Historically, law enforcement focus was on the arrest of prostitutes, to a lesser extent pimps, and to an even lesser extent, the purchasers. It begs the question: Would there be a supply if there wasn’t a demand?

The concept of supply and demand is at the core of all economic principles. In any free market society, demand always drives supply and the price associated with any goods or services relates to the amount of supply in the marketplace. In other words, as demand increases, so too does supply. The supply of children is a reusable, resalable commodity and people are not illegal in and of themselves to possess. For a person with criminal intent, buying sex with a child is a low risk, high reward proposition. It doesn’t take a degree in economics to understand that.

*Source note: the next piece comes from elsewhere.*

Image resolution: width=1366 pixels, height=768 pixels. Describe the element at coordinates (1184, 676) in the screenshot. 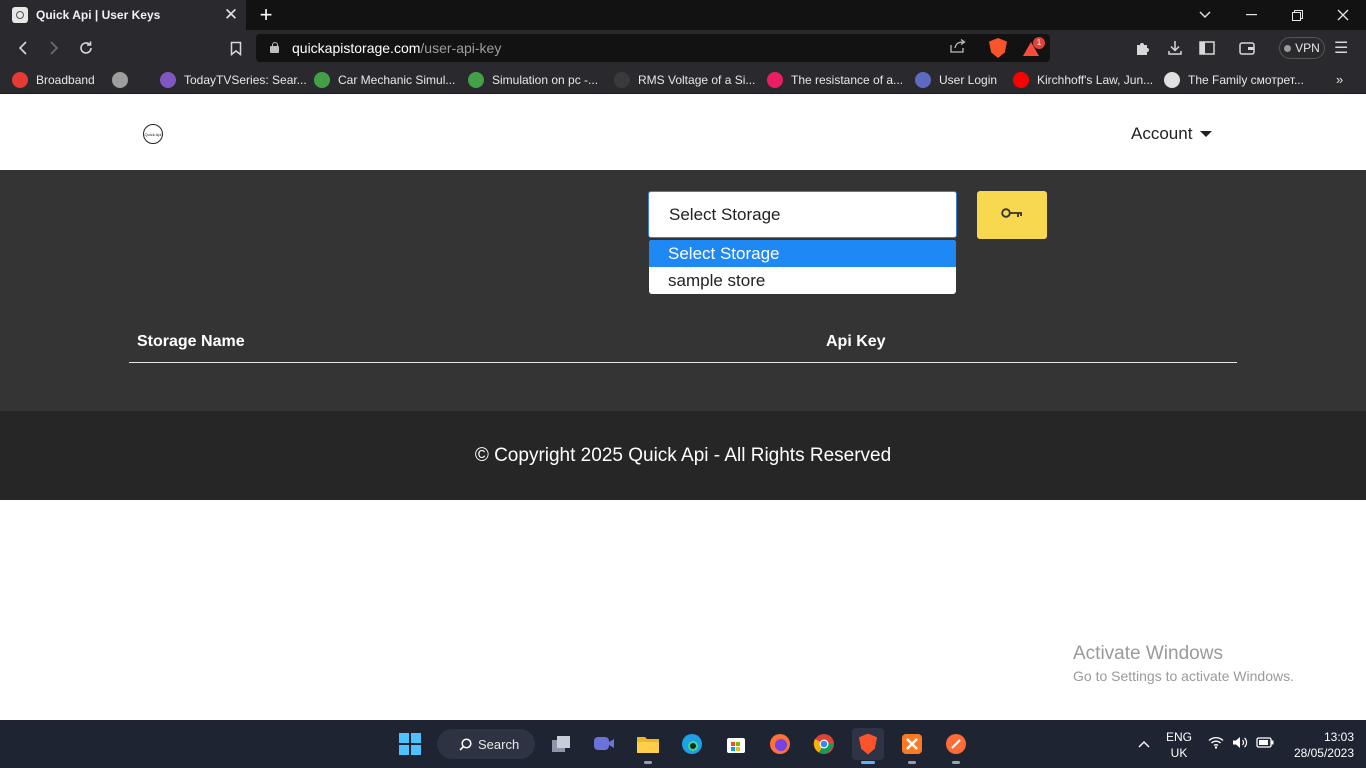

I see `watermark-subtitle: Go to Settings to activate Windows.` at that location.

It is undeniable that there is demand for sex with children. A quick glance at any state’s sex offender registry reveals that there is a great demand for children; the number of offenders that are registered as sex offenders for sex offenses against children is astonishing. The number of images of children forced into the commercial sexual industry is equally staggering. Has this always been the case or is something driving that increase in demand? The internet has certainly contributed to the anonymous distribution of pornographic images of children. Experts assert that child pornography increases the desire for children by individuals who are sexually attracted to kids. Permissive societal attitudes toward deviant sexuality allows demand to thrive.

Finally, how can society influence law enforcement’s prosecutorial priorities? More than twenty years ago, society changed its perceptions of what constituted domestic violence. Society is now undergoing a paradigm shift on the issue of human trafficking as well, yet because prostitution and child sex trafficking are increasingly electronic crimes, they have disappeared from the public reality. The crime is no longer visible to the eye as you drive up and down the street in the seedier parts of town. The “track” in any given city can now be found in the new 21st century geography–the internet. There is no longer a call from the community to “clean up” that bad part of town. That part of your community may still appear run down and dirty, but there are no longer scores of women and men trolling for a “date” where everybody can see them. And everybody could see the men who drive that track looking for a “date.” So, if there is no call to law enforcement to take action, no action is taken. Certainly, if members of the community saw children walking up and down the “track” police departments would be flooded with calls for action.

Bottom line: In order for criminalization of the purchasing of sex with children to become a priority for law enforcement, there must be a call to action, an outrage, a community swell, an overwhelming public opinion that the sale of human beings is a bad thing for everybody involved. Whether the good members of a community can see it or not, it’s happening right beneath their noses. And no one is immune.